NAISS Medium Compute

Principal Investigator:

Christian Glaser


Uppsala universitet

Start Date:


End Date:


Primary Classification:

10305: Astronomy, Astrophysics and Cosmology



The detection of ultra-high-energy (UHE) neutrinos is a key to solve the 100-year-old mystery of the origin of cosmic rays and one of the crucial milestones for astroparticle physics. Their detection gives access to the most violent phenomena in the universe, those that happen in the vicinity of super-massive black holes (active galactic nuclei), in neutron star mergers or gamma ray bursts. The only cost-efficient way to measure these UHE neutrinos is via a sparse array of radio antenna stations installed, for instance, in the Antarctic or Arctic ice: A neutrino interaction in the ice generates a few-nanoseconds long radio flash that can be detected from kilometer-long distances.

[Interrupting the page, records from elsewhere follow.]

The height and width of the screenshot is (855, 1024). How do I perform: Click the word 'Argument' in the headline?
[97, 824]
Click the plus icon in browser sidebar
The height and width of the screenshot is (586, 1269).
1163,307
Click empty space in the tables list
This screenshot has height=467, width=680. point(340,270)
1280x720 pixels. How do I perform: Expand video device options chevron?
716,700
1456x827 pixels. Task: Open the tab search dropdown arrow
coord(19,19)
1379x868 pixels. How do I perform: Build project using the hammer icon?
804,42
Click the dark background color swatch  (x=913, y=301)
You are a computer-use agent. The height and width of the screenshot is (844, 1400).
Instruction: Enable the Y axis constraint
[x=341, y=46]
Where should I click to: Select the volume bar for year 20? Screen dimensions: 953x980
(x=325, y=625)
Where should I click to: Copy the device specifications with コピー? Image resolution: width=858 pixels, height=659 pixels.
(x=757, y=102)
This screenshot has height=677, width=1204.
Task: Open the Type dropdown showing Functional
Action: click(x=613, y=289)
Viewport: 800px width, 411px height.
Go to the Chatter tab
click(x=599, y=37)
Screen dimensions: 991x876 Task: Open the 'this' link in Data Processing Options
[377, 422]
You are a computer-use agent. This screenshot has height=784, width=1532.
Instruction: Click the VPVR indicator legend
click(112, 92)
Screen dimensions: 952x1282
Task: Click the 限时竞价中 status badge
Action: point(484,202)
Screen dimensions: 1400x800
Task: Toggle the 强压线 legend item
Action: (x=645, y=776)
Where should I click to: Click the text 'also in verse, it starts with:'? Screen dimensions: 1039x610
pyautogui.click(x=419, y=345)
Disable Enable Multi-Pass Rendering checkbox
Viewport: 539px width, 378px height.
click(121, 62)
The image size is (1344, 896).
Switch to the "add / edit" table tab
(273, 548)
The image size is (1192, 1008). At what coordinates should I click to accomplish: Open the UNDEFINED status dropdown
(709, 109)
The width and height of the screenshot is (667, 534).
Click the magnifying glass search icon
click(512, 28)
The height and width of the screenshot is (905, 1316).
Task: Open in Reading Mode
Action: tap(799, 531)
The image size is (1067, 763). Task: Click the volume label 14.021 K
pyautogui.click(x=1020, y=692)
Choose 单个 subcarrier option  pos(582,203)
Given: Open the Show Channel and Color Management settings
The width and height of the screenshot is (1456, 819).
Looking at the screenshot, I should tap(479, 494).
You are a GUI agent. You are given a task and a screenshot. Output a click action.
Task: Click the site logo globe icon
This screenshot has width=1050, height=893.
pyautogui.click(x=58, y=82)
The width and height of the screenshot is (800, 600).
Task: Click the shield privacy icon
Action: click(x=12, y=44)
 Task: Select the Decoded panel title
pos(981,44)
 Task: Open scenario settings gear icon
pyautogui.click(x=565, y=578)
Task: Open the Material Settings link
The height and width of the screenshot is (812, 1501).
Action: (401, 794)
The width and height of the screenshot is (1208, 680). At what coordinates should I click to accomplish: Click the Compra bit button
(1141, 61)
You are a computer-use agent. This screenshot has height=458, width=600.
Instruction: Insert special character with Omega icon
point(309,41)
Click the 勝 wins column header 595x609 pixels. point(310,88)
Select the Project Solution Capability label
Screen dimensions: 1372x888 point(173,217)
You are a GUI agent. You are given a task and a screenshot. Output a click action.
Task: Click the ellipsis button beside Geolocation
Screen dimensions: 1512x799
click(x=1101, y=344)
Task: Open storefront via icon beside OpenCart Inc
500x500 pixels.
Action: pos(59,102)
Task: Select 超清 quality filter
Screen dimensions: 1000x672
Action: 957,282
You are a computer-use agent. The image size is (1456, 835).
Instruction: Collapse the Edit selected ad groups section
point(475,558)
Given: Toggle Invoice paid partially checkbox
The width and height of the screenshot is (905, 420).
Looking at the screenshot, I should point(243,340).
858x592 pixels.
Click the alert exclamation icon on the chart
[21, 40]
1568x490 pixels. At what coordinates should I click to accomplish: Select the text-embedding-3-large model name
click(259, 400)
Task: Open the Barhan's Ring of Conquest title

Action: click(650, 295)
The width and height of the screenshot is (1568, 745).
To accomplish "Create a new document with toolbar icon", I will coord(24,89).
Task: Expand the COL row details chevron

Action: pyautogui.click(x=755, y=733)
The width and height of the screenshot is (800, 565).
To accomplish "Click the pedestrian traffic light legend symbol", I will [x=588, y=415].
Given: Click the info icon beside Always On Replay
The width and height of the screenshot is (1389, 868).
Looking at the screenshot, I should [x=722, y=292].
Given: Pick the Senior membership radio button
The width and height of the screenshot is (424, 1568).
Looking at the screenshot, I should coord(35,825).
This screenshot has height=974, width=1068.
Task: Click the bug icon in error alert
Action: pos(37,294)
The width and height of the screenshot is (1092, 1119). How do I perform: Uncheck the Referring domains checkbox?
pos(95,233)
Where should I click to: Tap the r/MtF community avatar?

The Radio Neutrino Observatory in Greenland (RNO-G) is currently being constructed. The first 7 (out of 35) stations were installed in summer 2021 and 2022. This detector will yield unprecedented sensitivity to ultra-high-energy neutrinos and might lead to the discovery of a flux of high energy neutrinos which will start a new era in astroparticle physics. A thorough simulation of the event signatures - which is requested in this application - is crucial to interpret the incoming data. At the same time, the international community is already designing an order-of-magnitude larger radio detector that will instrument more than a terra ton of ice below the South Pole. The detector will be part of the IceCube-Gen2 project, the successor of the IceCube neutrino observatory at the South Pole. I am the simulation task leader of the IceCube-Gen2 radio detector. This computing project will simulate the detector and will iteratively optimize its design thus providing crucial input to the international project. I will use the state-of-the-art simulation code NuRadioMC [1,2] where I am the lead author of. The computing time will be used for several projects * optimization of the detector layout * optimization of the trigger * development of reconstruction and analysis techniques, in particular by using deep learning techniques * exploration of science cases This is a continuation of a previous computing grant that already allowed my group to make major contributions to the IceCube-Gen2 collaboration and led to several publications (see activity report). [1]: [2]: C. Glaser et al., "NuRadioMC: Simulating the radio emission of neutrinos from interaction to detector," European Physics Journal C 80, 77 (2020).